▶ _Work request_
In the synopsis below, list every character name printed in all capital letters.

Top of Exercise passage

Nine-year-old THARUSH lives
in Reyna Heights, an upscale residential complex in Mumbai. Shy yet highly
creative, he struggles in social situations and is often bullied. However,
Tharush quickly befriends AAKASH, the nervous, motherless boy from the second
floor who is new to the neighbourhood.
Aakash has unusual skills.
He can pick locks, wrap his own schoolbooks in brown paper, and is careful with
house keys. He’s also extremely creative, and finds Tharush’s flights of fancy
delightful. But secretly, he is also covered in bruises.
Tharush’s father tells him
about a plane called Solar Impulse 2. Tharush loves planes, but the Solar
Impulse 2 isn’t like the toy fighter jets in his bedroom. This plane, his
father says, runs on sunlight and is circumnavigating the planet. At first,
Tharush doesn’t think much of it. But it is a theme he will return to many
times over the years.
Aakash joins Tharush’s
school and befriends ANDY, SIRAJ, and NIKITA, three of Tharush’s friends. Over
time, Tharush wonders if his friend is getting abused. During a game of
dodgeball in school, Aakash gets hurt, and after an angry conversation, tells
Tharush the truth. His father is hurting him. He also swears Tharush to
secrecy.
The days pass. Tharush
struggles internally to keep Aakash’s secret. On Diwali, Aakash’s rich,
unmarried aunt comes to visit from Delhi. She loves Aakash, but doesn’t know
about the abuse. The same evening, one of the bullies, VIKRAM, throws a
firecracker at Tharush. While he escapes relatively unhurt, it is the beginning
of a toxic escalation of conflict.
Meanwhile, Aakash has
started to learn how to play the guitar from TASLEEM DIDI, the owner of a music
store. He has always loved music and takes to the instrument effortlessly.
However, he is slowly becoming an angry, bitter person, and gets into fights
with both Tharush and Siraj. Though he and Tharush become friends again, Aakash
confides that he has been having suicidal thoughts.
Normalcy returns to their
lives—as far as it can—until Vikram ambushes Tharush in the bathroom and uses a
caste slur on him. Hurt and enraged, Tharush decides he’s going to get revenge.
Aakash immediately decides to help, coming to his friend’s defence.
The plan is essentially to
throw Vikram into the deep end of the swimming pool. Although manage to do
this, the boys panic afterwards and feel extremely guilty. Tharush suddenly
remembers the sunlight plane, Solar Impulse 2, and wonders if it could be a
metaphor for them. This fragile plane circumnavigates the earth only to return
to the same position it started at: but the point is, it’s trying. It’s trying
so hard.
Tharush confesses his
revenge to his parents, who go to the school to complain about the bullying.
Vikram and his friends, meanwhile, have their own revenge planned and it’s a
lot worse. They ambush Tharush and beat him unconscious.

Bottom of Exercise passage
Top of Collected material

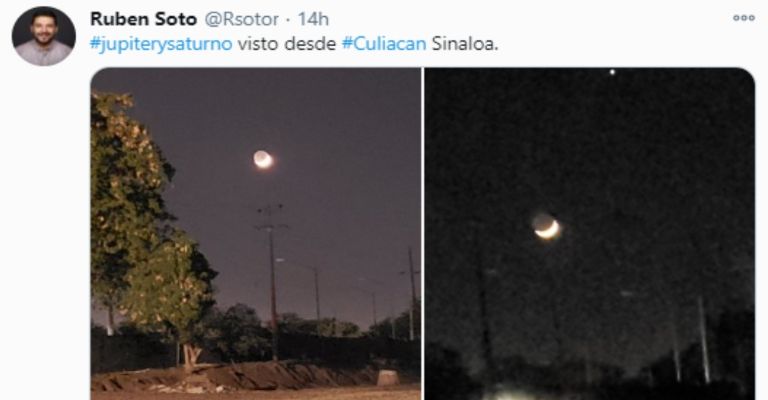Open the tweet's more options ellipsis
Viewport: 768px width, 400px height.
[744, 18]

Bottom of Collected material

▶ _Answer for the task_
THARUSH, AAKASH, ANDY, SIRAJ, NIKITA, VIKRAM, TASLEEM DIDI